13 Ağustos 2011

Son günlere dair, Blogger'a mektup...

Dear blogger,

Su anda, bostanli otobus duragindayim. Az once saf gibi kacirdigim 820'nin ardindan bakmaktan bikmis bir halde, iphone'umun silgi boyutundaki klavyesinden sana bu duygu yuklu maili atiyorum. (Turkce karakter sorununu umarim umursamazsin.)

Son bir iki gundur garip bir ruh halindeyim.
-Aylardir iletisim halinde oldugum ve mezuniyetten sonra bunyesinde calismaya baslayacagima inandirildigim firma, bana 25 gundur donus yapmadi. Sanirim artik umudu kesmeliyim.
-Ise girdikten sonra yapmak icin yanip tutustugum bir dolu aktivite ve tatil organizasyonu da simdilik suya dusmus bulunmakta.
-Butun parami yiyip bitirdigim icin, bankamatigi her atm'ye sokusumda 12.95'lik bakiye bana goz kirpmakta ve ben 1 yıldır maddi ozgurluğumun tadına varmisken, simdi yine ebeveynlerimden harclik alma durumuna dusmekteyim....
-Ustune ustluk, o hep icimde duydugum birseyler yapma istegi bugunlerde cok baskin. Bir de o yapmak istedigimin ne oldugunu bulabilsem...

Kisisel gelisim kitaplarinda, kotu donemlerinizi kagida dokmeyin diyorlar. Blog oldugun icin, bu kisitlamadan yirttigimizi dusunuyorum.

***

Dear blogger,

Bu mektubu normal klavye başında yazmaktan büyük mutluluk duyuyorum... Geçen gün Julia&Julia adlı bir film izledim. Meryl Streep ve Amy Adams başroldeydi. Ve film yemek üzerineydi...

Julia adında bir kadının, can sıkıntısından ve bir zamanlar özlem duyduğu yazarlık macerasını tamamlamak adına tutmaya başladığı yemek blogu, filme hayat veren temel konu oluyor. Ama bu konu meşhur ahçı Julia Child'ın (Daha önce adını duymadıysan üzülme, bende ilk kez filmde duydum) hayatıyla birlikte işleniyor.

Benim gibi, yemek yapmayı da, en az yemek yemek kadar seven insanlar bu filmden zevk alacaklardır. Filmi izlerken, hep özendiğim, blog ortamına girmemde farkında olmadan itici güç olmuş Cafe Fernando aklıma geldi. Geçen gün Domates, Biber, Patlıcan ve Mantarlı Makarnasını yaptım ve emin ol güzel oldu.

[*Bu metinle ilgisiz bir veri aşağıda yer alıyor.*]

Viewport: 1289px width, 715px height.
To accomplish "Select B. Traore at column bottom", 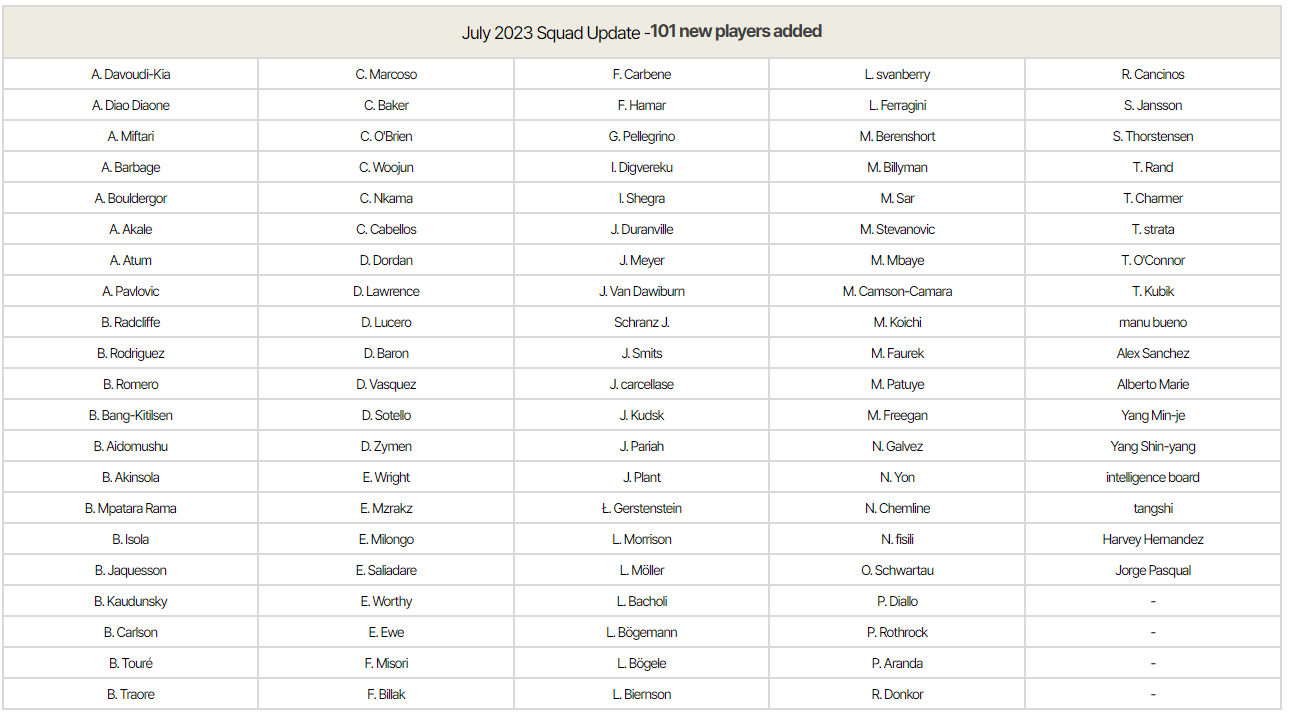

Bakarsın yakında bir işe girer de kendi evime çıkabilirsem, her hafta bir iki yemek yapıp, Escape From The Cage'de paylaşırım, ha... Zaten bu yapmak istediğim bir şey. Blog oluştururken bende düşündüm ne üzerine olmalı diye. Sonrada genel bir başlangıç yaptık; ama ilerleyen yıllarda belli alanlarda ayrıntılı ilerlemeler kaydedersem (yemek yapmak gibi...) bu alanları, blogumda ayrı sayfalarda paylaşmak istiyorum. Şimdilik sadece makarna yapıyorum. Ama iyi yapıyorum...

***

Dear Blogger,

Bugün bir arkadaşımızı askere uğurladık. İlk defa askeriyenin kapısına bu kadar yaklaştım. İlk defa askerlik kavramı bu kadar koydu. Zordu be...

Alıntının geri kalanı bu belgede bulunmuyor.